Will maternity leave make me invisible?

Taking time out of the office to have a baby makes you think hard about your work and life, says Eva Wiseman
  
  

‘It will be less of a shock this second time around’: the last months before maternity leave.
‘It will be less of a shock this second time around’: the last months before maternity leave. Photograph: Katie Collins/PA

Why does it feel like a bigger deal preparing for maternity leave than it does for maternity itself? I look back at first-time me, springing out of the office on maternity leave, young and jowl-less, glowing with naivety and vitamin supplements, and I feel a melancholy affection for that sweet little girl. How little I knew. How simple that brain. This time, no. This time, the prospect of lockdown with a newborn and a five-year-old looming, I am an angry barrel rolling slowly from the building, sloshing with anxiety and ill will.

By the time you read this, I will be gone. I will have ceased to exist in my former identity, a working woman with deadlines and people to chat to by the teapoint and a morning commute. A person of whom more is expected than simply keeping a baby warm and quiet. Not much more, sure – but certainly things like getting to the office on time, performing a certain degree of critical thinking, conversational tact, computer skills, tuna sandwich and, if there’s time, wit.

It may be less of a shock this second roll around, to go on maternity leave and find myself emptied of meaning beyond your basic love and care. I hope so, anyway. Rather than a holiday, to me five years ago, it felt more like sick leave, like a kind of… flu with benefits, overwhelming exhaustion, bleak eyes, violent love, a constant thirst for the life not led. I remember tepid glasses of water, just out of reach, and days that started at night but rarely had an end. I remember an addiction-like yearning to wash my hair, a task grounded partly in the need to stand under hot water and clean myself, but also, the need to stand under hot water, alone.

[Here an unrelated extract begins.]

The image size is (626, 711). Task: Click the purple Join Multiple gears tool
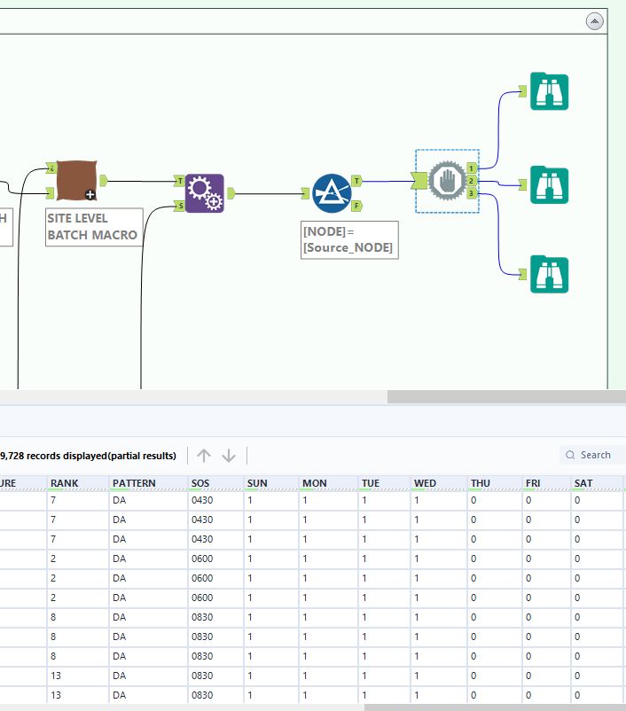204,193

I’m lucky enough to have worked ever since leaving school, and to have enjoyed almost most of it, whether standing on a shop floor and advising women about bra sizes, or uploading text message-length pop reviews to a mobile phone website, or chopping up writers’ prose with a serrated fingernail, or interviewing strangers, or writing these extended tweets. So to step away from it, from “work”, that hot wind that propels so many of us forward, feels deeply uncomfortable.

There is a clear gravel pathway to stroll along when working – not only are there moments of success and creativity, but there is a schedule, and there are grown-ups to complain to, and there are tasks to achieve, hourly. The indescribable joy of bitching quietly on the way back from lunch, or finding a new little friend when you both hum along to a stranger’s ringtone. And there is the cash, of course, a transaction that confirms your time is valuable, and allows the other cogs of life to turn.

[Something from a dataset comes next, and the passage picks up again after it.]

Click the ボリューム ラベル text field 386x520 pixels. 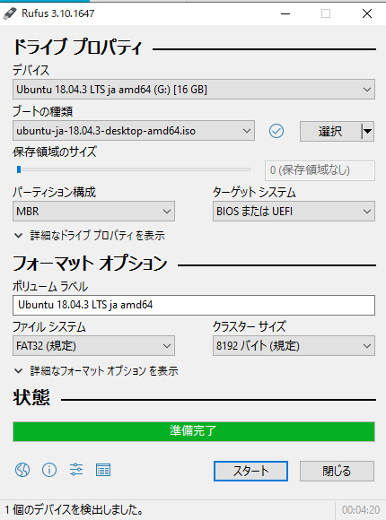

On maternity leave, when you veer off that gravel path down a milky, shrubby bank, you find yourself alternately wading through puddles and heather, often lost. Without the wind behind me I found it hard to remember what a week should look like, and which direction I was meant to be facing. And all of this, all of this with the knowledge that at work you have literally been replaced. I mean, I’m a very, very cool guy, but even I have the odd pang, the odd worry that by leaving the room I will become invisible.

To be given leave to be maternal suddenly strikes me as a terrifying concept. And one that offers troubling weight to the week a woman returns to work, when, it suggests, she will no longer care for, about, her child quite as much. Maternity leave is a concept ripe with iconography – along with ideas of bonding and cosiness and expensive blankets, this is where ideas of the perfect mother are formed. In nests lined with parenting books, in a sudden surplus of time, in WhatsApp conversations late at night when the paranoia wakes, in the inevitable competitive rush as new mothers compare weaning plans, bowel movements, tits. Love makes every feeling bigger, even guilt and pain: unattainable ideals appear in the dark of a 5am feed like ghosts. Social media feeds your anxiety like fois gras farmers feed their geese.

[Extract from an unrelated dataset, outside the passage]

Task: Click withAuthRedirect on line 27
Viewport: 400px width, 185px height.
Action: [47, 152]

But I’m determined that this time will be different. Partly because of all these shadowy lessons, learned hard. And partly because this time I will lean into the change. For all my horror at losing the identity I’d carefully created out of 30 years of uneducated opinions and blueish jokes, the benefit of returning to work, finally, was that I found something else waiting on the other side. A new appreciation of the prosaic, of the small – the joy of half an hour alone on a cool but sunny day. And then, the realisation that the old you comes back, albeit slowly and in sharp Lego-like pieces, which take a while to reassemble. But then, finally, you’re standing again, complete with cynicism, clean jumper, thoughts on the Labour party. Sure, you’re a slightly different shape – some corners sanded down, your colour now sepia-ed, but human and strong, and with something at home that needs you. See you then, friends.